ASSIGNMENT
Take the material below and output exactly the run of lines from the one containing "[Bedrijfsnaambord Aluminium 20" down to the one containing "Naambordje voor flat", with both included.

———

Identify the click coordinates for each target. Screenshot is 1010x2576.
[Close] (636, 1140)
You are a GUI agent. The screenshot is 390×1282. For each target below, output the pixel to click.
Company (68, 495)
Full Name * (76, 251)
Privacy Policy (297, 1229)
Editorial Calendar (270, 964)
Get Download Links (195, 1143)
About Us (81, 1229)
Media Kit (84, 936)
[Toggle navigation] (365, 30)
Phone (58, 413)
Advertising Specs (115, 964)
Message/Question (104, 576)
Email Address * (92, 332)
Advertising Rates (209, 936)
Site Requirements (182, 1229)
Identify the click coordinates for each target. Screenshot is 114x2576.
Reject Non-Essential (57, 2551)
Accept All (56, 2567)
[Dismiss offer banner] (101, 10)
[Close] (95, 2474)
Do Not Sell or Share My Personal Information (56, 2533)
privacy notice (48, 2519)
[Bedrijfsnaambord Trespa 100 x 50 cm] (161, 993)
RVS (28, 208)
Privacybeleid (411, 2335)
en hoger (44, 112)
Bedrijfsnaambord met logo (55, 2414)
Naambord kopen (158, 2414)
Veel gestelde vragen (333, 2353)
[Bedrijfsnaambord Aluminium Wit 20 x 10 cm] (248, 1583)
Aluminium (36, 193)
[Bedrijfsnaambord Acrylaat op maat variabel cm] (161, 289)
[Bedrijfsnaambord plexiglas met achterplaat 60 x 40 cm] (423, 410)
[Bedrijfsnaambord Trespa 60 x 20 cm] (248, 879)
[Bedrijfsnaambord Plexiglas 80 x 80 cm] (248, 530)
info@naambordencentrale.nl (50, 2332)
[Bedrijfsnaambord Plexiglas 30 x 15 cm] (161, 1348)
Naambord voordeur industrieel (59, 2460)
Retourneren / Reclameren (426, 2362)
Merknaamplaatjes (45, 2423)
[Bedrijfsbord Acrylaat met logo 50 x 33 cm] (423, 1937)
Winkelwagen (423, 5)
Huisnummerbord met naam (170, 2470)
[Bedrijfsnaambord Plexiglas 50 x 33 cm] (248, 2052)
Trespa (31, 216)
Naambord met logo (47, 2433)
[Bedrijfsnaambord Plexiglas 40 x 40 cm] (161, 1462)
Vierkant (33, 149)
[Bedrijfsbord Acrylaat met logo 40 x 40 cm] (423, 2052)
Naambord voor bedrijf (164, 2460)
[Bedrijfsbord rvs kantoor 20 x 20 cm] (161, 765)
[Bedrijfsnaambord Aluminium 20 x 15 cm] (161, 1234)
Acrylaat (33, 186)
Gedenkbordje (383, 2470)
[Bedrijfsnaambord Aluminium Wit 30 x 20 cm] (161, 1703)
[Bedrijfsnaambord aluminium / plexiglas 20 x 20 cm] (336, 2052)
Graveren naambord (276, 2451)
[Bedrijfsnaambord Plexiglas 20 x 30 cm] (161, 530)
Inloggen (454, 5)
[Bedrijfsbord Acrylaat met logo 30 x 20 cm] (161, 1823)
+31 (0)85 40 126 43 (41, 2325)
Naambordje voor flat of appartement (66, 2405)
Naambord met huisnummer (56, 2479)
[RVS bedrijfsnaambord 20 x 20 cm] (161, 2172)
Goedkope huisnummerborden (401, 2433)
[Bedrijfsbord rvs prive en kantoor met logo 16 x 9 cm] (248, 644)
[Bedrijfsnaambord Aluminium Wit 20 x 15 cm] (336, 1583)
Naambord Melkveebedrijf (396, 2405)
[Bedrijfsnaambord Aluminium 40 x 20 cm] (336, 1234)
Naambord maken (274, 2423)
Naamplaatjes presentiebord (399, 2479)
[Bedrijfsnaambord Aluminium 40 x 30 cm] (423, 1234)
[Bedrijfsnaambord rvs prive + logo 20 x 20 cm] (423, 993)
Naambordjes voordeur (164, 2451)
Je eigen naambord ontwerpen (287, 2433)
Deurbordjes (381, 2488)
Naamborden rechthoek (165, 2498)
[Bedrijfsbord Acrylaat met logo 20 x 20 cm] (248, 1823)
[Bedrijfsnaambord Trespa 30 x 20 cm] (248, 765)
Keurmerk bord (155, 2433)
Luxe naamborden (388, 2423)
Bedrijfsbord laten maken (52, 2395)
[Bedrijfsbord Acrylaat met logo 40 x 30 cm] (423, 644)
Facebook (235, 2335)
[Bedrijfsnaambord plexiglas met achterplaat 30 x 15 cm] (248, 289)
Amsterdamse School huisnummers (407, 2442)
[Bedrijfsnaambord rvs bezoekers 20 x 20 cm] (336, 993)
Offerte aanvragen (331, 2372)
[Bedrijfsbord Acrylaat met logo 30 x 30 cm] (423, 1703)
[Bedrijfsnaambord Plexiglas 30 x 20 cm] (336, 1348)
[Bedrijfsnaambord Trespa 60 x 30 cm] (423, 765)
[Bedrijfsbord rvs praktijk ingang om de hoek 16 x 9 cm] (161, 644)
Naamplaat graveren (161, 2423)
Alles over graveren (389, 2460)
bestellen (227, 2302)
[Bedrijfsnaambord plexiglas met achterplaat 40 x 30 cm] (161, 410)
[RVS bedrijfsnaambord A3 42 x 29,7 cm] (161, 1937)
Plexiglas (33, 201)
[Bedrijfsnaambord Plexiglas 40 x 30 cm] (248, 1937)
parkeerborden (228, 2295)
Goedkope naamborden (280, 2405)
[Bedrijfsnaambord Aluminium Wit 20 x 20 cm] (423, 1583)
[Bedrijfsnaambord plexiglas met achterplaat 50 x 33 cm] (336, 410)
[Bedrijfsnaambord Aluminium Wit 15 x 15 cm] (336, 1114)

———

SOLUTION FOR THIS TASK
[Bedrijfsnaambord Aluminium 20 x 15 cm] (161, 1234)
Acrylaat (33, 186)
Gedenkbordje (383, 2470)
[Bedrijfsnaambord Aluminium Wit 30 x 20 cm] (161, 1703)
[Bedrijfsnaambord aluminium / plexiglas 20 x 20 cm] (336, 2052)
Graveren naambord (276, 2451)
[Bedrijfsnaambord Plexiglas 20 x 30 cm] (161, 530)
Inloggen (454, 5)
[Bedrijfsbord Acrylaat met logo 30 x 20 cm] (161, 1823)
+31 (0)85 40 126 43 (41, 2325)
Naambordje voor flat of appartement (66, 2405)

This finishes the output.